Claudemir mora com a mulher Patrícia e o filho Victor, de 6 anos, no Assentamento Celso Furtado. Formou-se em advocacia, exerce em Quedas do Iguaçu, é vereador pelo PT. Conta que, além do leite, o ACF produz milho, soja, feijão, hortaliças. A renda média familiar é de 2000 reais, “mas há quem tire quatro vezes mais”, diz.
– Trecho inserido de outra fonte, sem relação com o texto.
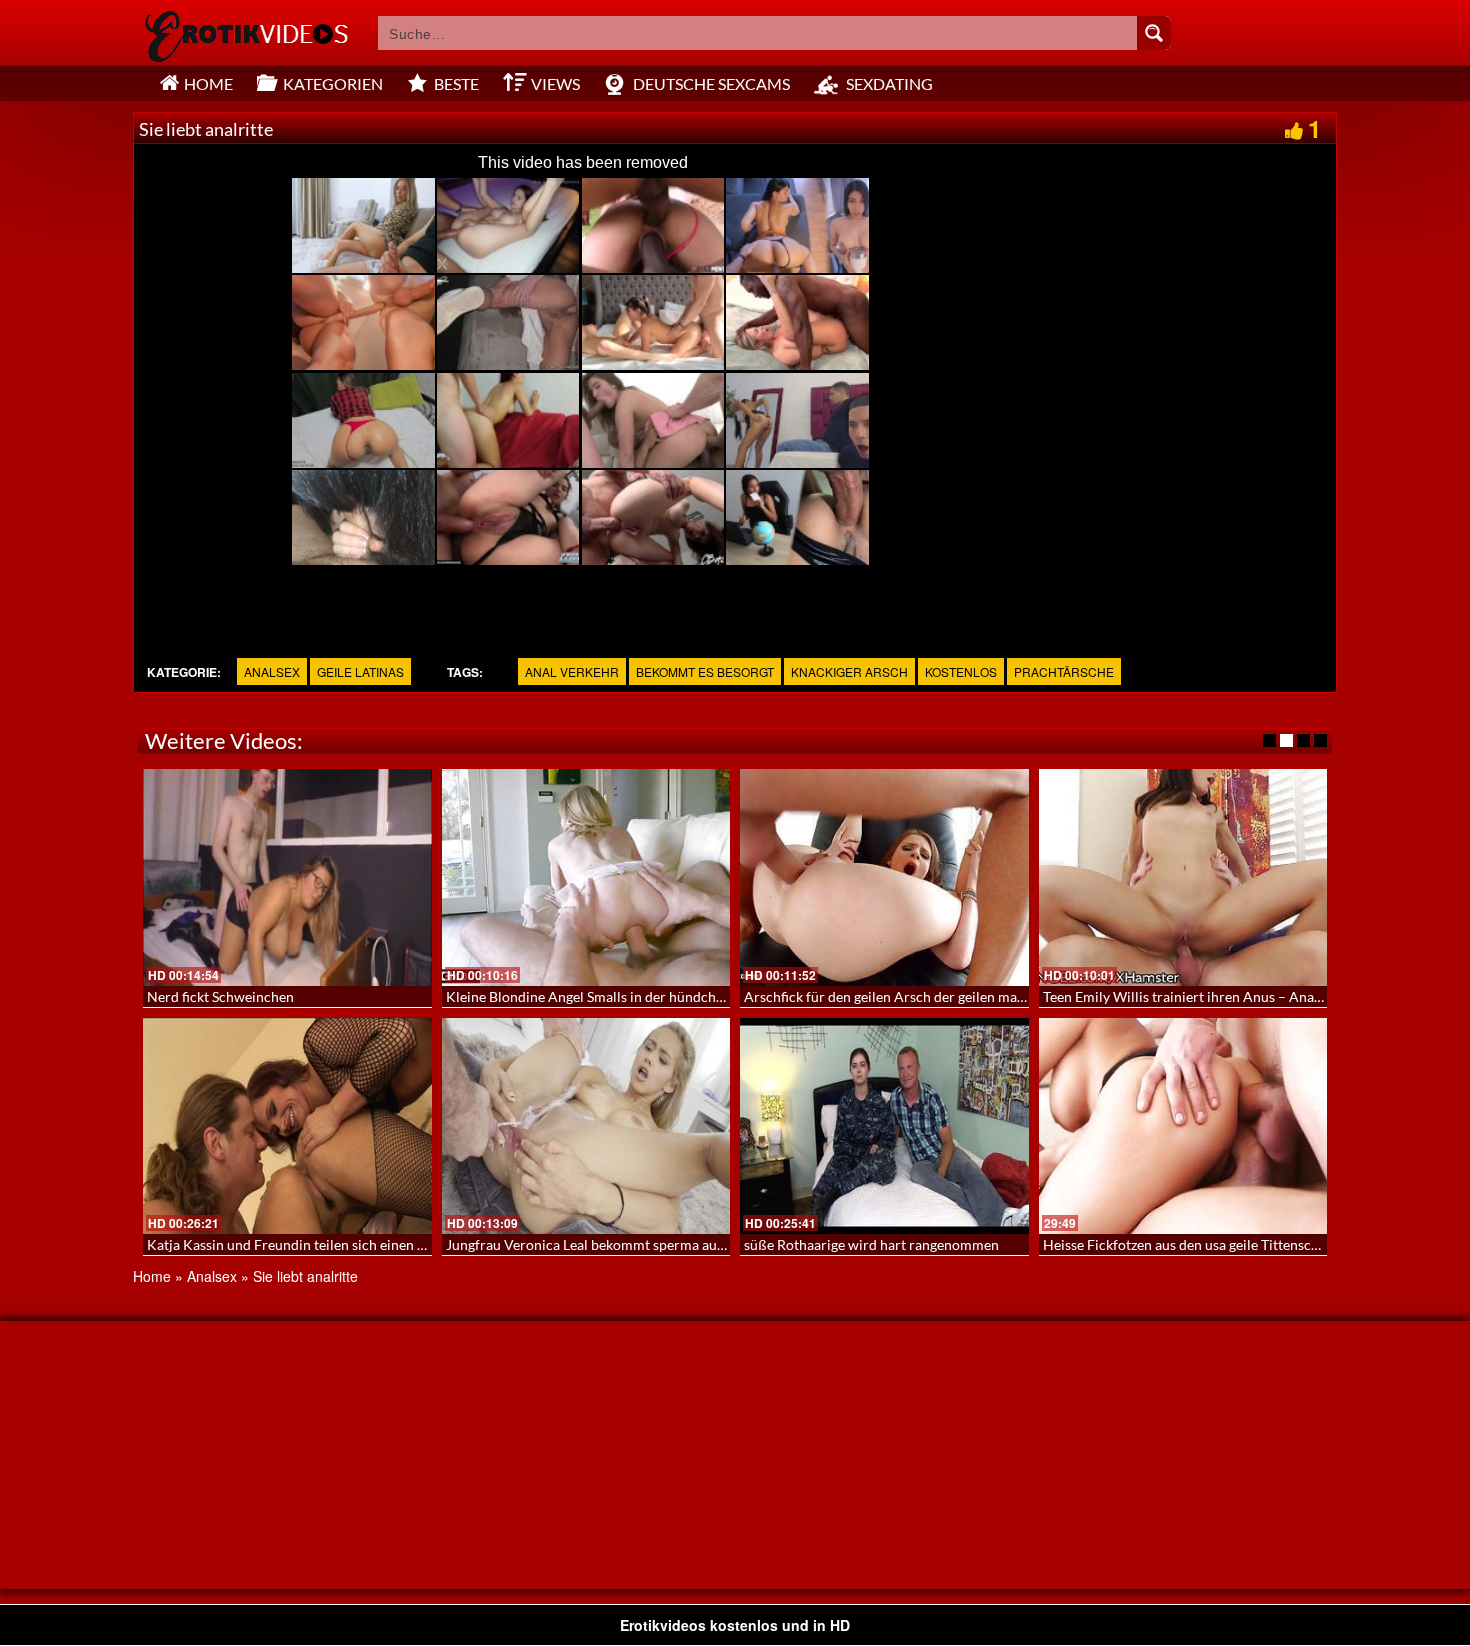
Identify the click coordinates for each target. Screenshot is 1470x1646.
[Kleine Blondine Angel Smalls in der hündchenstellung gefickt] (586, 877)
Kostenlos (961, 671)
Durante o almoço na varanda de sua casa, explica que as famílias receberam uma ajuda de 2500 reais para construir a residência, o que é bem pouco depois de tantos anos de acampamento, quando dívidas se acumulam apesar da solidariedade e da ajuda mútua. Recebem a posse da terra, mas ainda está para se resolver o estatuto definitivo dos lotes. Em princípio, cada família poderá ter a propriedade definitiva, ou a concessão perpétua com direito de uso e de herança.
Esta é a preferência das lideranças do Movimento, diz Claudemir. Há risco de os assentados optarem pela propriedade definitiva e venderem os lotes para estranhos ou vizinhos, germe eventual de um impensável “latifúndio” no assentamento? Há, Claudemir admite, mas será atalhado mediante a soma vultosa a pagar pelo título de propriedade.
Por ora, ele ressalta o impacto do ACF no município que lhe deu a vereança. “Um assentamento produz não só alimentos para autoconsumo e mercado local, mas muitos empregos.” Dos pouco mais de 30 mil habitantes de Quedas do Iguaçu, 15% são assentados que revigoram a economia com demanda de serviços de todo tipo. “O Assentamento Celso Furtado injeta mais de R$ 50 milhões na economia local”, ele avalia. É só caminhar pela cidade para topar com assentados fazendo uma comprinha, indo ao oculista. Saio de lá na véspera da eleição presidencial.
Lamentando que os candidatos tenham eludido por completo a questão da reforma agrária, tão premente e em pauta entre os professores e lideranças que encontrei. E, também, certa de que o país seria mais igual, justo e solidário se os que nos governam, ao menos eles, fossem um dia a um assentamento, ouvissem o que essa brava gente tem a contar.
* Companheira de Celso Furtado, Rosa Freire d’Aguiar foi correspondente em Paris das revistas Manchete e IstoÉ. Atualmente, é editora e tradutora da Companhia das Letras, desde 1990.